Given the competitive ambitions of some of our honorees, it’s not surprising that several sit uneasily side by side on our list. Hasso Plattner, who cofounded SAP after his IBM employers wouldn’t support his idea for financial software that did calculations in real-time, is antagonistic toward Larry Ellison, the master marketer behind Oracle. And, of course, there are the legendary rivalries between Ellison and Gates, and Gates and Scott McNealy.

20 Who Made It Happen

For all their vision, ambition and bombast, these giant market and technology builders would be nowhere without the practitioner leaders. Some of our honorees have used technology to bring about wholesale change in their industry. Hal Rosenbluth, CEO of Rosenbluth International, has used technology to simplify the complex interrelationships in the travel business, thereby guiding his company to its current status as a world champion in corporate travel management and forcing rivals to follow in his footsteps.

Taking risks?knowing when to be leading edge or even bleeding edge with technology?is another key trait for the honorees in the practitioner category. David Kepler, corporate vice president and CIO at Dow Chemical, has deftly shepherded Dow’s pioneering investment in a B2B electronic marketplace. Dow was also one of the first companies to successfully implement an ERP system. Another winning trait is being able to see clearly what is hiding in plain view. John Boushy, CIO and senior vice president of operations, products and services of Harrah’s Entertainment, saw a way to use CRM technology to help expand his enterprise. This at a time when competitor casinos were betting on flashy performances and amusement parks.

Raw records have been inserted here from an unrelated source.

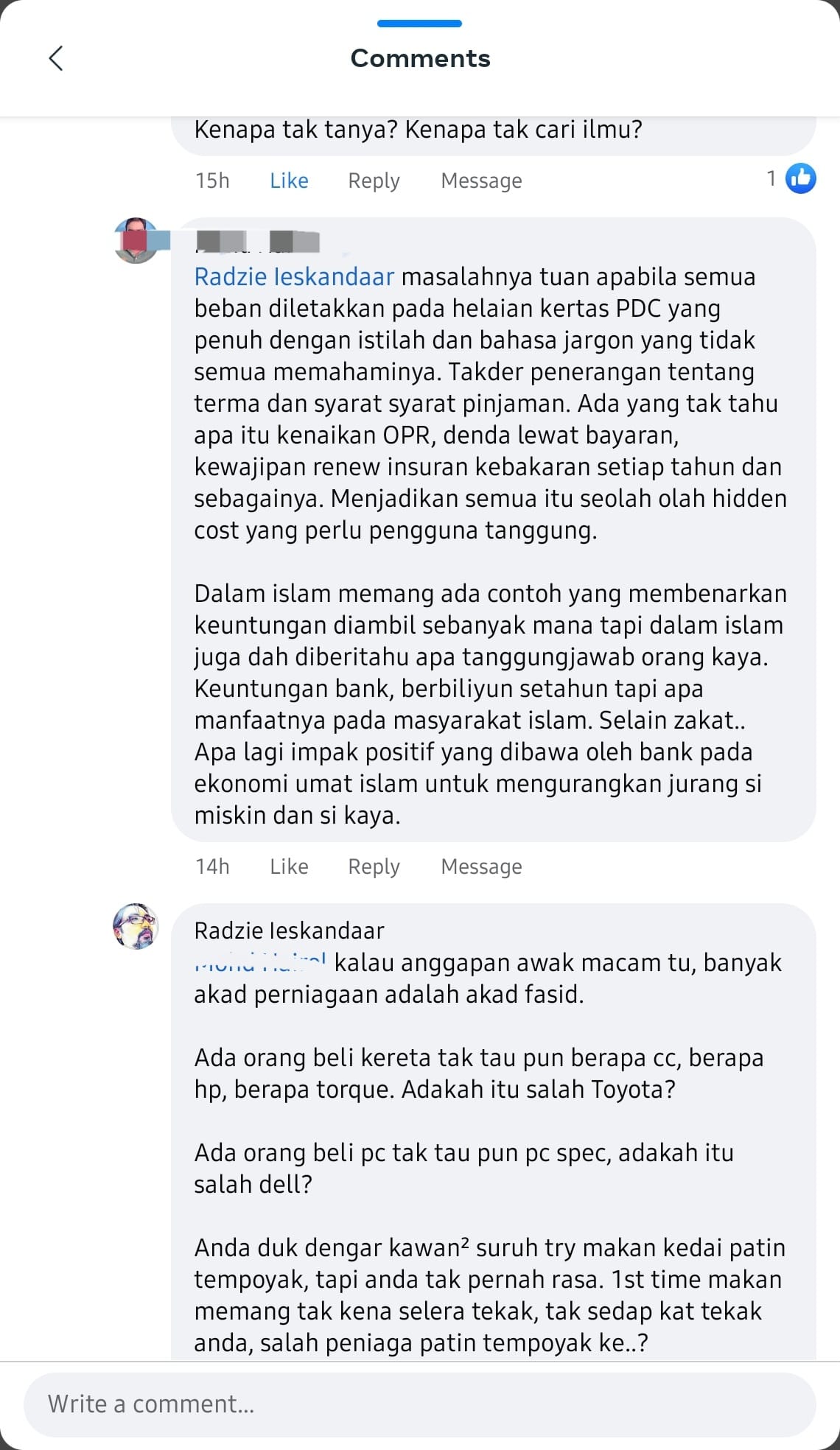View the reaction count beside thumbs-up
The height and width of the screenshot is (1450, 840).
pos(771,178)
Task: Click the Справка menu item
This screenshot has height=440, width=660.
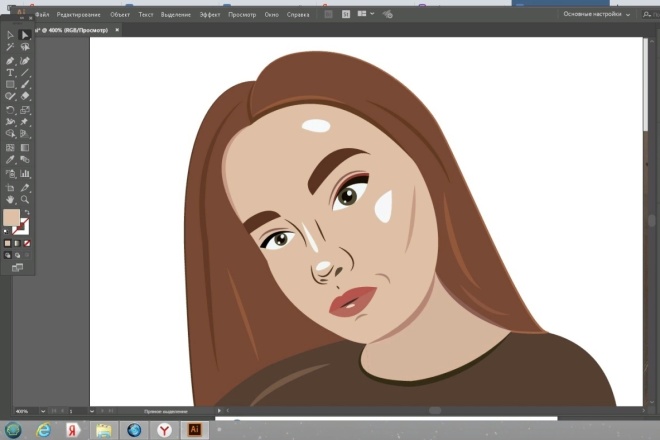Action: [x=298, y=15]
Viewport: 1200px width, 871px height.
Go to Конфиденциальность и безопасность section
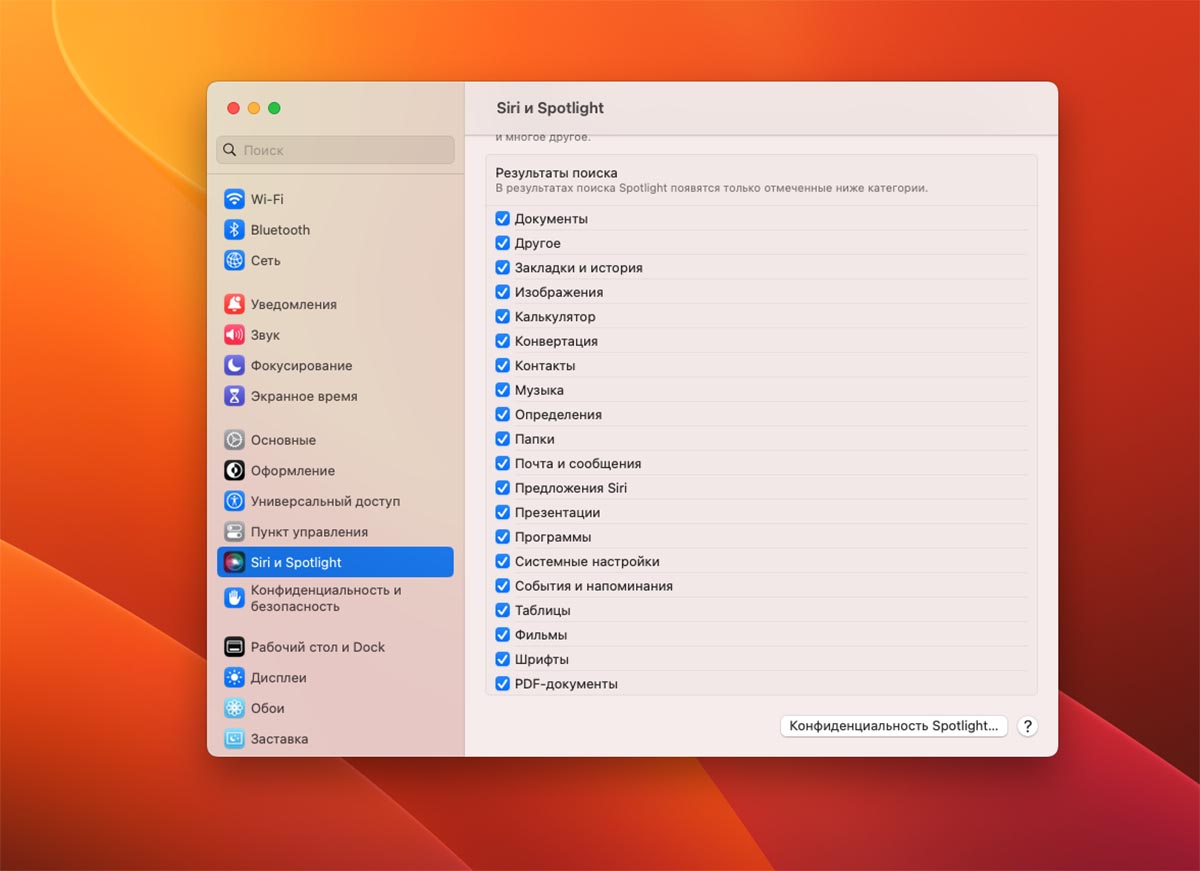[x=325, y=598]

Finally, our practitioner honorees all have mastered the ability to lead, which they embed throughout their organization. “When you reach a certain level of management, your effectiveness can be measured on how well you spread and share your abilities with multiple people. You have to be able to educate others and disseminate best practices, both within and outside of your organization,” says H. Stephen Lieber, president of the Healthcare Information and Management Systems Society, who served on the CIO 20/20 Vision Awards expert panel. One such example is UPS CIO Ken Lacy, who sees one of his main roles as building a team of high achievers who feel accountable and enabled to do their best. Dawn Meyerriecks, CTO for the U.S. Defense Information Systems Agency, knew that her goal of having empowered employees had been reached when, right after Sept. 11, she called her staff upon finding herself stranded out of town and was told that she should concentrate on just getting home; her colleagues were taking care of business.

All of our honorees have the ability to dream?but to also dig deep to find the ability to follow through. Harris Miller, president of the Information Technology Association of America, says that an IT visionary “needs to be looking over the horizon?but he has to be pragmatic. It’s taking the technological tools that are out there and trying to apply them most effectively to real-world experiences.”